◆ **RECORDS FOR THE TASK**:
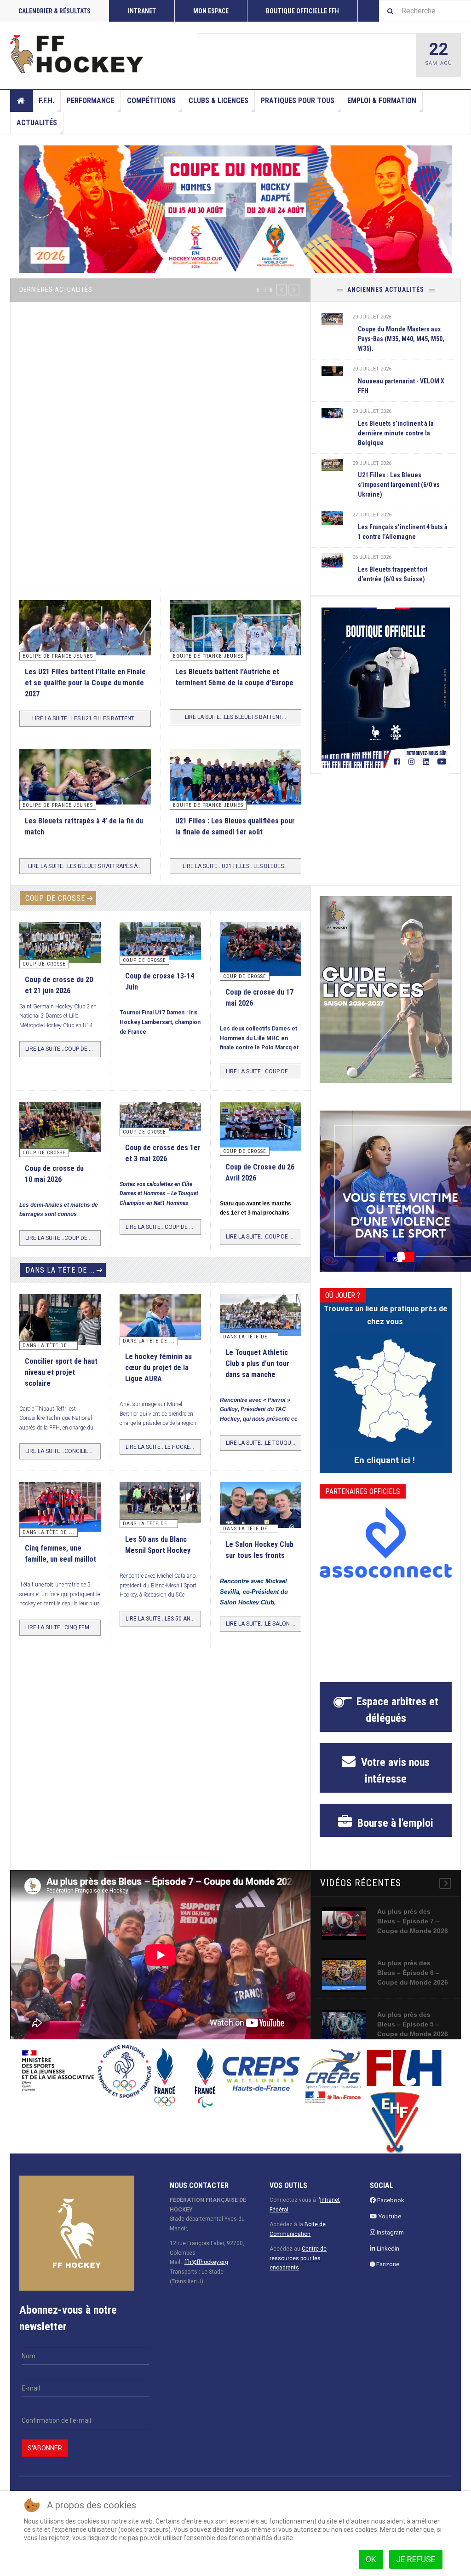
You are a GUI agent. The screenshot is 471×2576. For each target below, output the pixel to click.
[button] (281, 289)
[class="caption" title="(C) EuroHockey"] (332, 517)
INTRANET (142, 11)
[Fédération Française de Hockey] (77, 54)
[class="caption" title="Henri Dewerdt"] (60, 943)
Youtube (389, 2217)
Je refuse (416, 2559)
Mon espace (211, 11)
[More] (445, 1884)
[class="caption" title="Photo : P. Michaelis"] (246, 55)
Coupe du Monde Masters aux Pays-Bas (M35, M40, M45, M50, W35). (401, 338)
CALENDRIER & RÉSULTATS (54, 11)
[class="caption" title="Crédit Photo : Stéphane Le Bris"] (261, 1126)
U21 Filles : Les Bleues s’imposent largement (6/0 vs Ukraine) (399, 484)
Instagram (389, 2232)
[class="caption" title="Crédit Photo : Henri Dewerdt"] (261, 949)
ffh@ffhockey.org (206, 2263)
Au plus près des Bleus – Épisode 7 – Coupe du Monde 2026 (412, 1922)
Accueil (21, 101)
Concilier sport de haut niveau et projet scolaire (61, 1372)
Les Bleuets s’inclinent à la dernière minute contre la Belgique (396, 433)
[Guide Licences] (386, 990)
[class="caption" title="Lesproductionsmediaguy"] (236, 786)
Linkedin (387, 2249)
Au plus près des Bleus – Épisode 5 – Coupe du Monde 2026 (412, 2025)
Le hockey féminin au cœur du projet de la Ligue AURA (158, 1368)
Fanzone (387, 2265)
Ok (371, 2559)
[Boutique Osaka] (386, 688)
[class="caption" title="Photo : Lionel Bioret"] (160, 1317)
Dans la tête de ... (60, 1271)
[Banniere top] (235, 209)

◆ **DESCRIPTION OF THE TASK**:
Reproduce the data verbatim and omit each image.

◆ **SOLUTION TO THE PROBLEM**:
You are a GUI agent. The screenshot is 471×2576. For each target below, output the pixel to click.
[button] (281, 289)
[class="caption" title="(C) EuroHockey"] (332, 517)
INTRANET (142, 11)
[Fédération Française de Hockey] (77, 54)
[class="caption" title="Henri Dewerdt"] (60, 943)
Youtube (389, 2217)
Je refuse (416, 2559)
Mon espace (211, 11)
[More] (445, 1884)
[class="caption" title="Photo : P. Michaelis"] (246, 55)
Coupe du Monde Masters aux Pays-Bas (M35, M40, M45, M50, W35). (401, 338)
CALENDRIER & RÉSULTATS (54, 11)
[class="caption" title="Crédit Photo : Stéphane Le Bris"] (261, 1126)
U21 Filles : Les Bleues s’imposent largement (6/0 vs Ukraine) (399, 484)
Instagram (389, 2232)
[class="caption" title="Crédit Photo : Henri Dewerdt"] (261, 949)
ffh@ffhockey.org (206, 2263)
Au plus près des Bleus – Épisode 7 – Coupe du Monde 2026 (412, 1922)
Accueil (21, 101)
Concilier sport de haut niveau et projet scolaire (61, 1372)
Les Bleuets s’inclinent à la dernière minute contre la Belgique (396, 433)
[Guide Licences] (386, 990)
[class="caption" title="Lesproductionsmediaguy"] (236, 786)
Linkedin (387, 2249)
Au plus près des Bleus – Épisode 5 – Coupe du Monde 2026 (412, 2025)
Le hockey féminin au cœur du projet de la Ligue AURA (158, 1368)
Fanzone (387, 2265)
Ok (371, 2559)
[Boutique Osaka] (386, 688)
[class="caption" title="Photo : Lionel Bioret"] (160, 1317)
Dans la tête de ... (60, 1271)
[Banniere top] (235, 209)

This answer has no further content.